4. Servers¶
Each RDFox® instance is associated with a distinct server object, which acts as a top-level container for all information stored in the RDFox instance. A server’s job is to keep track of global configuration options of the RDFox instance, manage data stores that contain various data, and manage roles that identify users capable of interacting with the server. A server instance is created whenever RDFox is started via the command line or via the Java API; in either case, there is a way to specify server options such as the number of threads and the maximum amount of memory that the server should use. The list of all options is given in Section 4.3.

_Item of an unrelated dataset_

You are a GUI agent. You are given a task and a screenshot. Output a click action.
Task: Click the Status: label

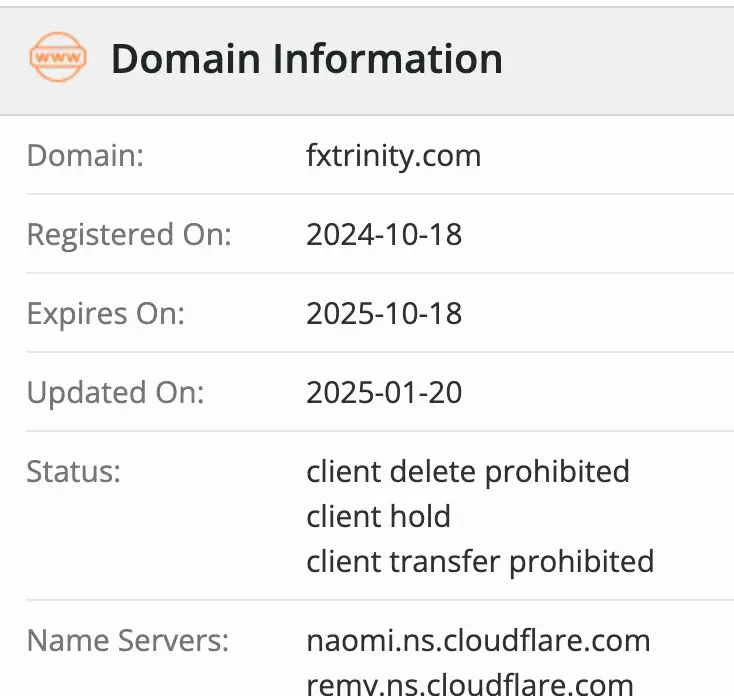(x=74, y=472)
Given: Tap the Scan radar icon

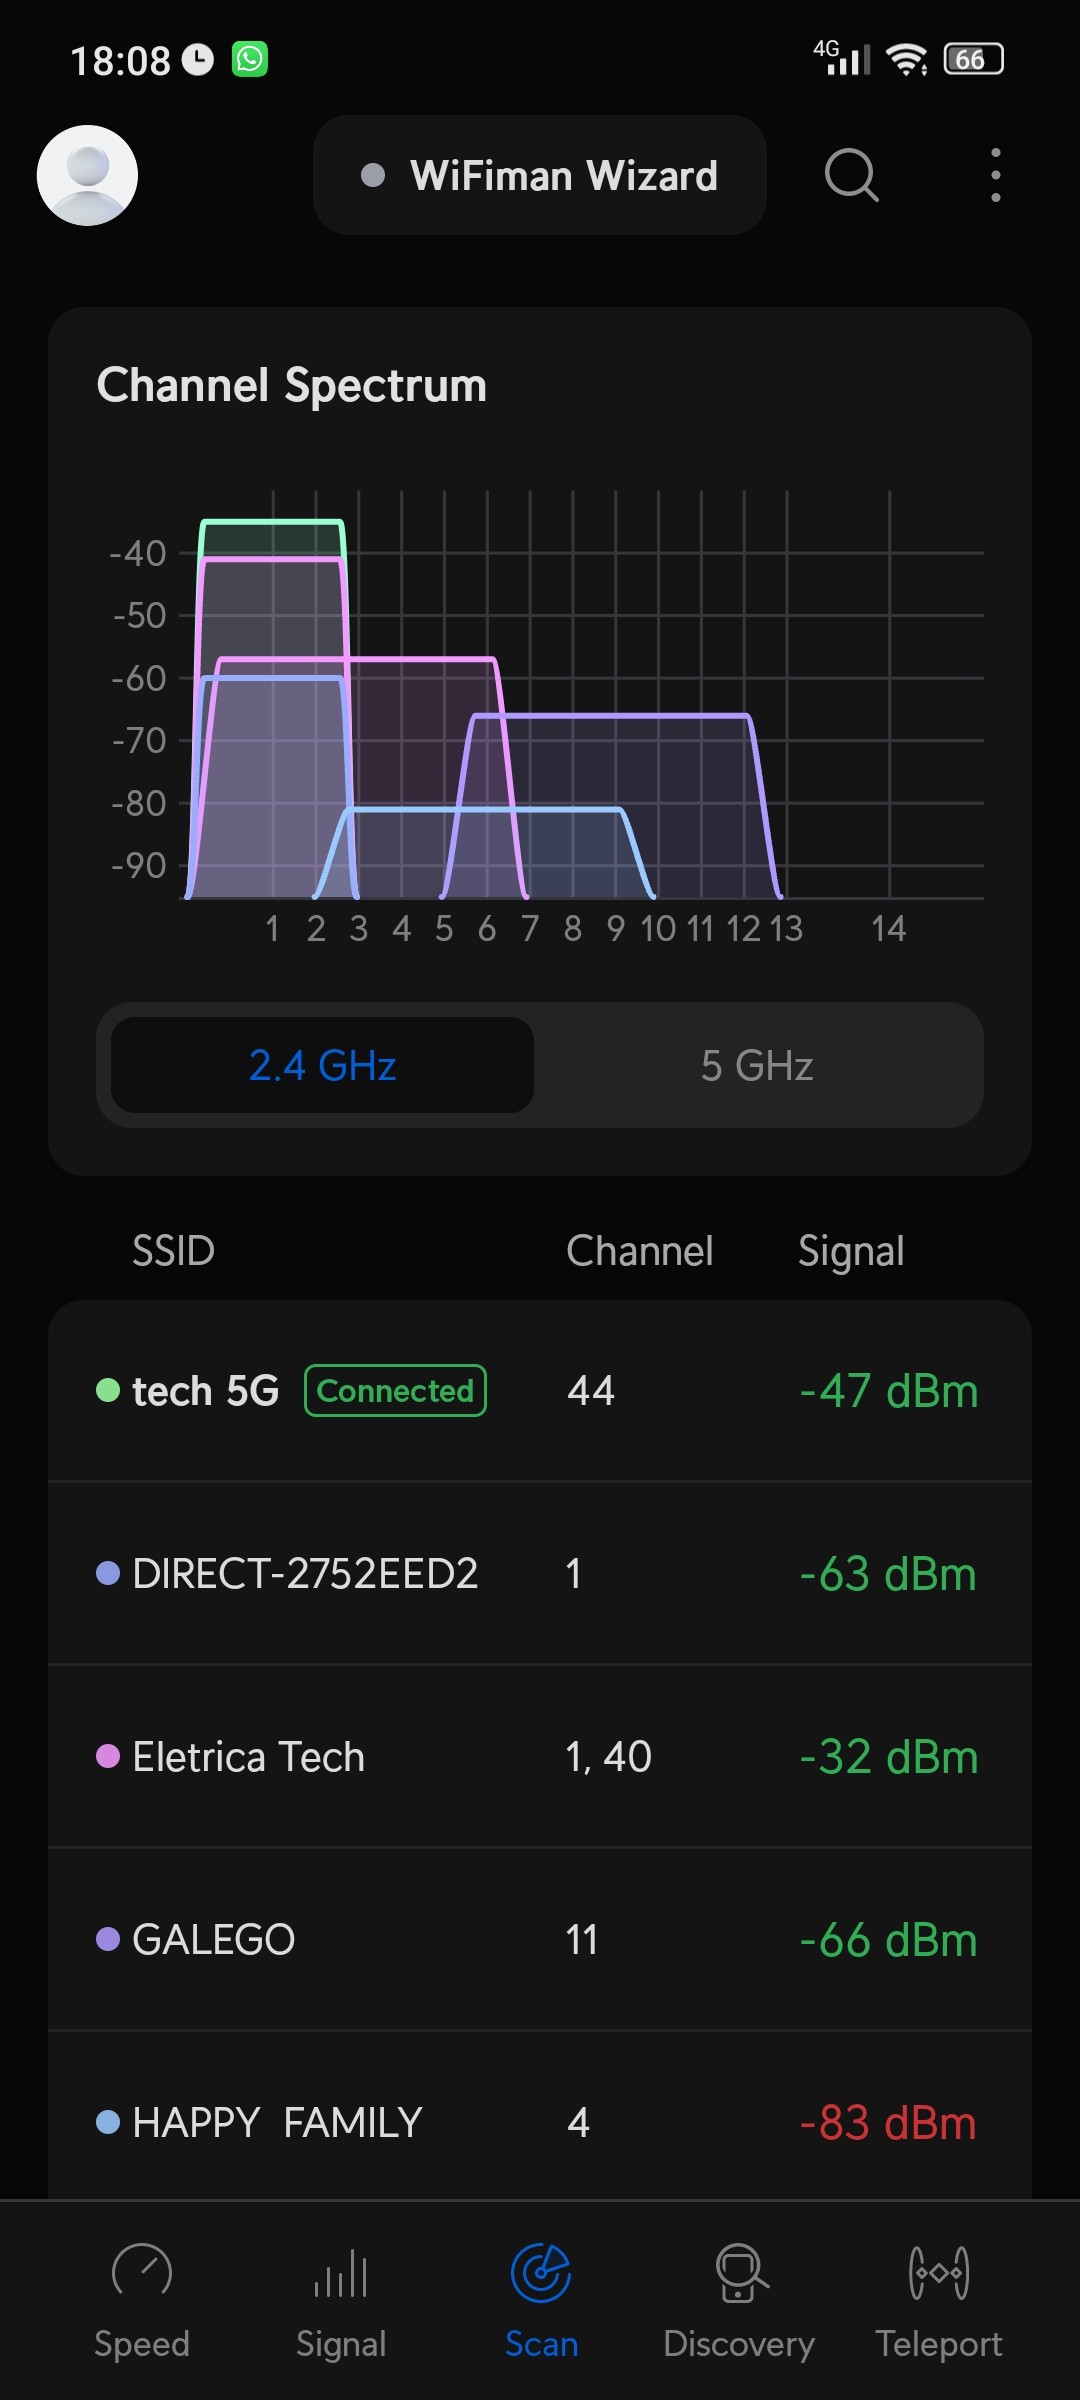Looking at the screenshot, I should tap(541, 2272).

The following diagram illustrates the subcomponents of servers, which are used to structure the information loaded in the system. The basic idea behind each concept is described in the following sections.
Each server is associated with a server version number, which is incremented
for every change to the server’s list of data stores. This version number is
visible in the output of the serverinfo
shell command and equivalent API
calls (to see the role manager version number, the extended info must be
requested).
4.1. Data Stores¶
A server is divided into data stores. Each data store is identified by a user-defined name that is unique within the server. A data store acts as a container for data that logically belongs together. Many applications will use one data store to store their data; thus, several applications can share one server, while keeping their data separate. Some applications can use more than one data store, but it is key to remember that all queries and rules are evaluated within the context of a single data store. Thus, all information that an application wishes to access in a single query should be loaded into one data store.
RDFox provides many types of data stores, and each type is identified by a
unique type name (e.g., parallel-nn
). Data store types differ in their
maximum capacity, and some support concurrent operations where others do not.
Moreover, each data store can be customized via a number of parameters; for
example, a data store can be configured to use the implicit semantics of
owl:sameAs
or not. All parameters are specified as a list of key-value
pairs when the data store is created, and they cannot be changed subsequently.
Data store types and parameters are described in detail in
Section 5.
Data stores organize application data using tuple tables. In-memory tuple tables are used to store application data, like RDF data, in memory. A data store can also reference a number of data sources, which provide access to data in formats other than RDF, such as relational databases or CSV files. Moreover, a data store can contain OWL axioms and rules, which jointly provide inference rules that are to be used for reasoning within a data store. Finally, a data store can contain statistics modules, which keep summaries of the data loaded in the data store that are useful for query planning.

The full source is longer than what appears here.